» WORK REQUEST
The required answer is an exact copy of every entry underneath.

*** EXERCISE DATA Section Begins ***

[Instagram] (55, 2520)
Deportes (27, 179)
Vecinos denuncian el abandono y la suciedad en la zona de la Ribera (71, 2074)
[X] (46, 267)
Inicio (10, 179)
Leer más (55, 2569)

*** EXERCISE DATA Section Ends ***

» ANSWER BOX
[Instagram] (55, 2520)
Deportes (27, 179)
Vecinos denuncian el abandono y la suciedad en la zona de la Ribera (71, 2074)
[X] (46, 267)
Inicio (10, 179)
Leer más (55, 2569)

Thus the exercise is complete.